After the opening sequence Amber’s story is mostly disconnected to the rest of the family but thematically it flowed nicely with all of the hospital drama. Amber’s story is about a lot of things right now, but mostly it’s shaping up to be about growing up and about the choices you have to make to do that. Amber goes to Wyoming to tell Ryan she wants to raise the baby on her own, but it’s pretty obvious she is going to change her mind as soon as Ryan is so thrilled to hear the news. Ryan has always been a character in search of something he can’t seem to find, and he clings to the news of his impending fatherhood like the next thing that will save him. To Amber’s credit (and to Drew’s credit, for giving her a wake-up call speech of his own) she realizes she can’t be the one to save him, and neither can her baby. He has to save himself, without her, for it to work. It’s a quiet step on the surface but has a huge impact on Amber’s character as a whole. Is it weird to be proud of her? Because I’m pretty proud of her.

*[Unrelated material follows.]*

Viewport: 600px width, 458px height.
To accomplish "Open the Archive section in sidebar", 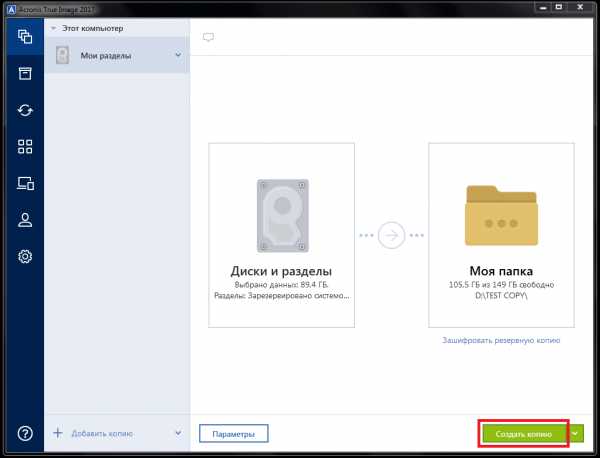I will tap(25, 74).

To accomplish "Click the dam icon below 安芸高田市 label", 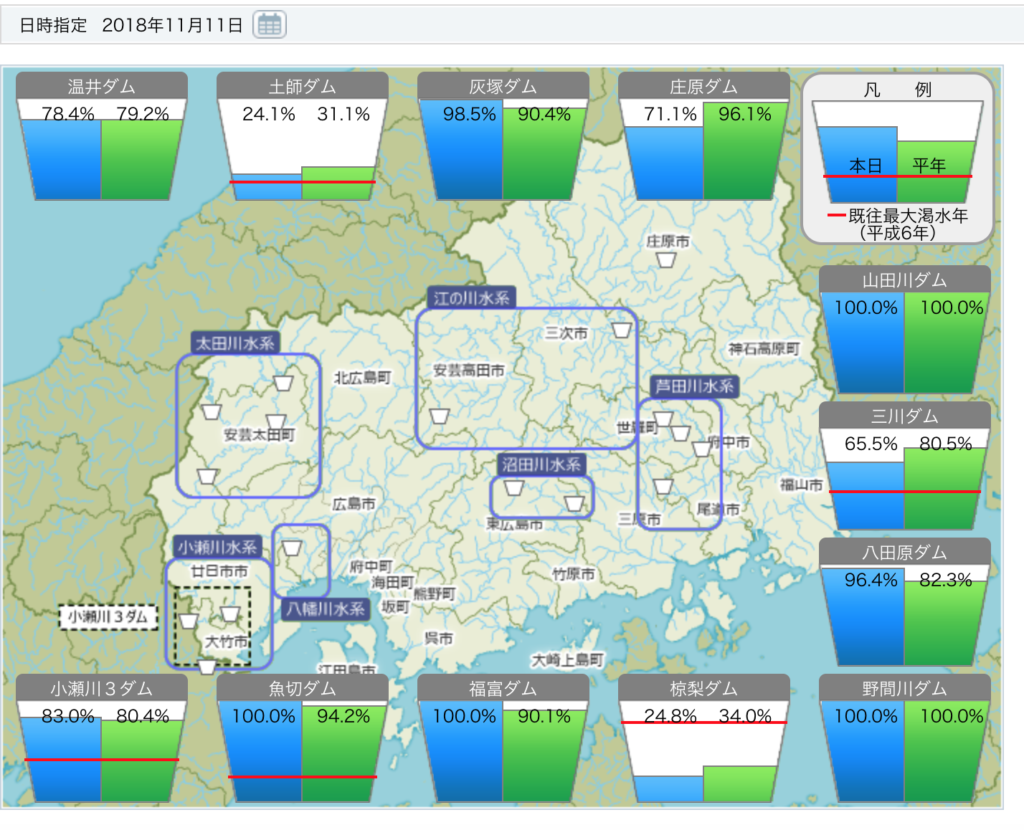I will pyautogui.click(x=439, y=415).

The only thing that doesn’t quite work here is the drama with Hank’s daughter Ruby, mostly because it feels so divorced from the rest of the show. It doesn’t help that “troubled teenage girl who acts out because she needs a father figure” is well-trod territory in fiction, no matter how much Hank’s very specific personality traits make the story just a bit different from the typical rendering. There are good things around the edges here, though, specifically seeing how (and why) Hank and Sarah’s relationship works on a practical, day-to-day basis. Seeing Sarah demonstrate how she communicates with him when he’s wrapped up in work mode is fascinating, as is seeing how Hank in turn makes an effort to pull himself out of his head and respond to Sarah the way she wants him to. It’s a nice, subtle way to make their partnership feel workable and real, without putting a bow on it. The Ruby stuff, well, that still needs some work.

Stray observations:

  • Braverman of the week: Drew, for being the “get a grip” friend every pregnant woman with a dubious partner needs.
  • Parenthood loves to be on the nose, but the cemetery outside of Zeek’s hospital room was so on the nose it was up the nose.
  • So did Oliver Rome go back to Albuquerque and do the show or what? Don’t leave us hanging! This is the final season!
  • Amber and Drew road trip! I’d watch that spin-off. Maybe they can host a road game show called “I Spy.”